▸ Task details: Quote the data exactly, everything from the line containing "Open the debian-security mirror link" down to the line containing "pyautogui.click(x=166, y=139)", both included.

▸ Records shown:
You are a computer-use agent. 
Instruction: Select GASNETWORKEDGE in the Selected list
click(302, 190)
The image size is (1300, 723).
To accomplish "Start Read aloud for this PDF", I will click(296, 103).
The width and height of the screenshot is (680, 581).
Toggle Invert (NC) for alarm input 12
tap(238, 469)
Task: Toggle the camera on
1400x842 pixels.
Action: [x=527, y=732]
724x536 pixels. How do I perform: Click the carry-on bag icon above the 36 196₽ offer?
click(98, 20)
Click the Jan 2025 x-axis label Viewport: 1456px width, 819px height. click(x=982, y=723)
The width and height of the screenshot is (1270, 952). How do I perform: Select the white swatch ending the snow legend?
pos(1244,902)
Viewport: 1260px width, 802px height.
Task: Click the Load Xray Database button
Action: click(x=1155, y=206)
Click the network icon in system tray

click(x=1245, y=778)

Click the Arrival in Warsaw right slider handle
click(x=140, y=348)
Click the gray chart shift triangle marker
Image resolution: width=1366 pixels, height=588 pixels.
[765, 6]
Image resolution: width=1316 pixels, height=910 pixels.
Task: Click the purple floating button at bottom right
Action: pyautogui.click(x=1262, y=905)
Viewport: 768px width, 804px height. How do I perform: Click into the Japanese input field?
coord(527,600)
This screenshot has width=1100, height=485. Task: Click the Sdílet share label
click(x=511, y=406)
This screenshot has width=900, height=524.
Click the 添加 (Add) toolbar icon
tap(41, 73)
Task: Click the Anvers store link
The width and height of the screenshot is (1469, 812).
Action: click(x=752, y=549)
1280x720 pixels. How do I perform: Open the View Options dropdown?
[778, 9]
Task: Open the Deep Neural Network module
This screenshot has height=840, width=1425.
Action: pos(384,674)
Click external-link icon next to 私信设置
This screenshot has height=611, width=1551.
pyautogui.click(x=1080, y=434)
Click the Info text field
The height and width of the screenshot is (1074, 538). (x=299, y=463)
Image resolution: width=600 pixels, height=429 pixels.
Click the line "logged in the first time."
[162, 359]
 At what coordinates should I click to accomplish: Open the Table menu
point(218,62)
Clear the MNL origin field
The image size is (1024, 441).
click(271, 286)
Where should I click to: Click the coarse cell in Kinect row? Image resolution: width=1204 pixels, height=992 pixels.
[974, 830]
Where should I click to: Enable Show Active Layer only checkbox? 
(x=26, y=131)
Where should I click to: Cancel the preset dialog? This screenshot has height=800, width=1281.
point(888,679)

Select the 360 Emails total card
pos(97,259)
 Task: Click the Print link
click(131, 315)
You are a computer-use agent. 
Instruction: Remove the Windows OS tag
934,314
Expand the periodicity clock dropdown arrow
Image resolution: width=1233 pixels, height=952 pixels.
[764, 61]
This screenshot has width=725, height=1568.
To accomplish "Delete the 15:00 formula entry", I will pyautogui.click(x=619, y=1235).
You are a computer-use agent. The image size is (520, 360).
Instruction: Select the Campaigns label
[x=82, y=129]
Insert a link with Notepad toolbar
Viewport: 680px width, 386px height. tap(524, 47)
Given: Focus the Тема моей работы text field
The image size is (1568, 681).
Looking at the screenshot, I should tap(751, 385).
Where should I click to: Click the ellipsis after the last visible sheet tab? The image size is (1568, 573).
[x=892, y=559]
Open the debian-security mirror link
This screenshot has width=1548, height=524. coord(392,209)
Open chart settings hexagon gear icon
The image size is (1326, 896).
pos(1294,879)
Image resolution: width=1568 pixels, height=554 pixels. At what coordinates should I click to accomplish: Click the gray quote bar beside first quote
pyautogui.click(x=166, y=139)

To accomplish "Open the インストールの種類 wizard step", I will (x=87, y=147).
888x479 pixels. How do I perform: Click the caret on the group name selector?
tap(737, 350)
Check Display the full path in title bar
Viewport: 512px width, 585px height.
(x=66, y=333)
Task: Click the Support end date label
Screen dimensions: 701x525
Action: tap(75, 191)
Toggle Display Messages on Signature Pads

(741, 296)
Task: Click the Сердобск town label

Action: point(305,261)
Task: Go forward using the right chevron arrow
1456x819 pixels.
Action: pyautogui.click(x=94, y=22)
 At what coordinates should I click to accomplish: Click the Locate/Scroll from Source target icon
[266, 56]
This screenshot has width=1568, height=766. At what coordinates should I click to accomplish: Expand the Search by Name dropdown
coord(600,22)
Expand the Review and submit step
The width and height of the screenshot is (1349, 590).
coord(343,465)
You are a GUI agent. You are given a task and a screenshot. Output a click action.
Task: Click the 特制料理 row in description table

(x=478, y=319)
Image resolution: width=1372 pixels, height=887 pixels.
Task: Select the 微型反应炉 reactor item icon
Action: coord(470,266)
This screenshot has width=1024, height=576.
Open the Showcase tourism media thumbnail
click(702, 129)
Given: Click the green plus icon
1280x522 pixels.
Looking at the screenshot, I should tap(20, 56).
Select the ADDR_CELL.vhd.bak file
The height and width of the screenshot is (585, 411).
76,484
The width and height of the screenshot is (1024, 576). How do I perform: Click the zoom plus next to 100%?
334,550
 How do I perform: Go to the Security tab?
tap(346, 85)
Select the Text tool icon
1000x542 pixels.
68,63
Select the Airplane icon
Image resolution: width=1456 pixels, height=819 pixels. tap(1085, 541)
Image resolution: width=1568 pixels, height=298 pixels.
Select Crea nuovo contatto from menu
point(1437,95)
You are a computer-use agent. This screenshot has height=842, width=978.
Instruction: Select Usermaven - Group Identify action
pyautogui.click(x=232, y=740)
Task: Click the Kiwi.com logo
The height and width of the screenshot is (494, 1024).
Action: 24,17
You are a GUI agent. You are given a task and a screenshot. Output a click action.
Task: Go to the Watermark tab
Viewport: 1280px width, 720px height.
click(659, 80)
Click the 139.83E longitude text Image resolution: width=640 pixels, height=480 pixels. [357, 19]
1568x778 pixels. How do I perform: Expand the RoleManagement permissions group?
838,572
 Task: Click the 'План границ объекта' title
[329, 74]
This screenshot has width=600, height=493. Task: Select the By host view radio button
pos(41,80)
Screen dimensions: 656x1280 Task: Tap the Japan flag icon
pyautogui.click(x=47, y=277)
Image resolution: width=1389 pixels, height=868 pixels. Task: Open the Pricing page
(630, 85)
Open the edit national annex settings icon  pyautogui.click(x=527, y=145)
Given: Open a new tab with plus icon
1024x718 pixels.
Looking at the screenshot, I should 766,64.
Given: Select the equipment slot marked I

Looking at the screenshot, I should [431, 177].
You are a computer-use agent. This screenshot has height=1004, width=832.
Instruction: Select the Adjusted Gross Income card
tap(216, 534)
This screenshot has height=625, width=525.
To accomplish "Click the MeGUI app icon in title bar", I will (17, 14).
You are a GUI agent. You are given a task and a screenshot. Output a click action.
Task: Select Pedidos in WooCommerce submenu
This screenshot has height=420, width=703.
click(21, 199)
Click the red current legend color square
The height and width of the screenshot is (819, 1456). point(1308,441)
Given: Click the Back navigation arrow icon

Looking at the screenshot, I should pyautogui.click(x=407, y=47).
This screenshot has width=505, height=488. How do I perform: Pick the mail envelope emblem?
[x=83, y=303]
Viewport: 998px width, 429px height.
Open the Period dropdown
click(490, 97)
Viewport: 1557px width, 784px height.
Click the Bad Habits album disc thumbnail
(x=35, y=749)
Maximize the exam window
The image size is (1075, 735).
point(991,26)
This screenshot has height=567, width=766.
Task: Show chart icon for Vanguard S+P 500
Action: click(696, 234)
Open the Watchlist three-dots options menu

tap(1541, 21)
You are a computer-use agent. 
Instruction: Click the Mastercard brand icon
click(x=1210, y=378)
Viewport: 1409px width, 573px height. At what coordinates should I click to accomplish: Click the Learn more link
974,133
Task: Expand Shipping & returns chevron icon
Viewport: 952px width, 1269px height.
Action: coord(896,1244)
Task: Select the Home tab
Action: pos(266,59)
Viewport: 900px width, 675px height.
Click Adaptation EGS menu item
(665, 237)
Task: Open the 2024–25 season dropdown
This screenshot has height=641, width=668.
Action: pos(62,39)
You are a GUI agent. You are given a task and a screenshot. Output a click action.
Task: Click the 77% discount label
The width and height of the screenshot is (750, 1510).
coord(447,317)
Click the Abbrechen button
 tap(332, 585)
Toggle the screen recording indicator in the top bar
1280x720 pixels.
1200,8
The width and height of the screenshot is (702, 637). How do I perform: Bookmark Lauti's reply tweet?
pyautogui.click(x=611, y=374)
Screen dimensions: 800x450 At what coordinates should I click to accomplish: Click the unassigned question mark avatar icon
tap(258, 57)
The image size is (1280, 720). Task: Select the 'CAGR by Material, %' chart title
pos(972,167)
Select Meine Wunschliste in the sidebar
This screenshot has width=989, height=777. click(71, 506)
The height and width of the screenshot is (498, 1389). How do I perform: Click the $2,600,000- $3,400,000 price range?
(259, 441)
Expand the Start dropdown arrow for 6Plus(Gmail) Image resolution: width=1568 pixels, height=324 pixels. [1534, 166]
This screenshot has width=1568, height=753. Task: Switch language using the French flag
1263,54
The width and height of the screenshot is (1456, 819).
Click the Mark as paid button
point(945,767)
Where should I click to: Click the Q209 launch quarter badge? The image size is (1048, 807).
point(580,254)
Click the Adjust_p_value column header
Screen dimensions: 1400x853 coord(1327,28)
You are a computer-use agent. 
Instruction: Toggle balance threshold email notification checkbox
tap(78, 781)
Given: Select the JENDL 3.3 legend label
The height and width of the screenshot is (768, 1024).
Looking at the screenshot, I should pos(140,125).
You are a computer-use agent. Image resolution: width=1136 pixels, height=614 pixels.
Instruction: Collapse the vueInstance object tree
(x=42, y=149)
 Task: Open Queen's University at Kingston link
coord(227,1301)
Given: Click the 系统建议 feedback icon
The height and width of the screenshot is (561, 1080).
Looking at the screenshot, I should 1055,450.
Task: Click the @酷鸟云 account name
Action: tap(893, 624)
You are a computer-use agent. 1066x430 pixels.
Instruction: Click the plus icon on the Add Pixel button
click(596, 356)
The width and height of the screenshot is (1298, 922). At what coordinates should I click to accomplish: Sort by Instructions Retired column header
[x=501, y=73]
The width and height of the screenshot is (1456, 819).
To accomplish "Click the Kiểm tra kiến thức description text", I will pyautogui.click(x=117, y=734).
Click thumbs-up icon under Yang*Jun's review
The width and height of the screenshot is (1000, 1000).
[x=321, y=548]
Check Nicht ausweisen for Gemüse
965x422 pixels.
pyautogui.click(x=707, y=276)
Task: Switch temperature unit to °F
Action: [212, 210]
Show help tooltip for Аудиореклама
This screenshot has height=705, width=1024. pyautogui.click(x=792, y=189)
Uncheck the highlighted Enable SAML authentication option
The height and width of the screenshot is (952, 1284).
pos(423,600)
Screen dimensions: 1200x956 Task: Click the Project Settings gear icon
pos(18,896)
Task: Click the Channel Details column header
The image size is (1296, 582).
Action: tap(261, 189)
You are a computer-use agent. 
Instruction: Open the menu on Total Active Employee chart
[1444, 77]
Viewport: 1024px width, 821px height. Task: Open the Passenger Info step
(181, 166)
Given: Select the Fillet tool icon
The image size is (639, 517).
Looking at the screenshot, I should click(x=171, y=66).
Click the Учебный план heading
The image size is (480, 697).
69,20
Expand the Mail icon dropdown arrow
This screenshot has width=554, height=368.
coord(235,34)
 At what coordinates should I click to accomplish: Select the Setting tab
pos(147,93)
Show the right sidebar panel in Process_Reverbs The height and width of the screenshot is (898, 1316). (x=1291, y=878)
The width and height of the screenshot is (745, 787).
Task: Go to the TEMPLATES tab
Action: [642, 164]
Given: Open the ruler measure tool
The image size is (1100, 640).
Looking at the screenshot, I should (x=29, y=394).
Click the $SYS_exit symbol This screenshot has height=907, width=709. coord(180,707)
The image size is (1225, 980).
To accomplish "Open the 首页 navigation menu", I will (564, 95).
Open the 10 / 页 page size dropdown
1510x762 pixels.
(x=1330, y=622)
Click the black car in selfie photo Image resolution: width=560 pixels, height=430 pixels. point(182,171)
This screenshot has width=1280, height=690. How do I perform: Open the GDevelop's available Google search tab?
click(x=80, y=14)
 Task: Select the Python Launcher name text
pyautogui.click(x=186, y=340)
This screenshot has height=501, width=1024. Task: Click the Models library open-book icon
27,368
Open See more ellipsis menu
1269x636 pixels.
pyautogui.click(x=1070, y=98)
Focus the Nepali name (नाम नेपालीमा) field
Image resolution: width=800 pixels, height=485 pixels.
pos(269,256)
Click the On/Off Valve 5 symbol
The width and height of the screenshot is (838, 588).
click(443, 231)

▸ Response:
Open the debian-security mirror link
This screenshot has width=1548, height=524. coord(392,209)
Open chart settings hexagon gear icon
The image size is (1326, 896).
pos(1294,879)
Image resolution: width=1568 pixels, height=554 pixels. At what coordinates should I click to accomplish: Click the gray quote bar beside first quote
pyautogui.click(x=166, y=139)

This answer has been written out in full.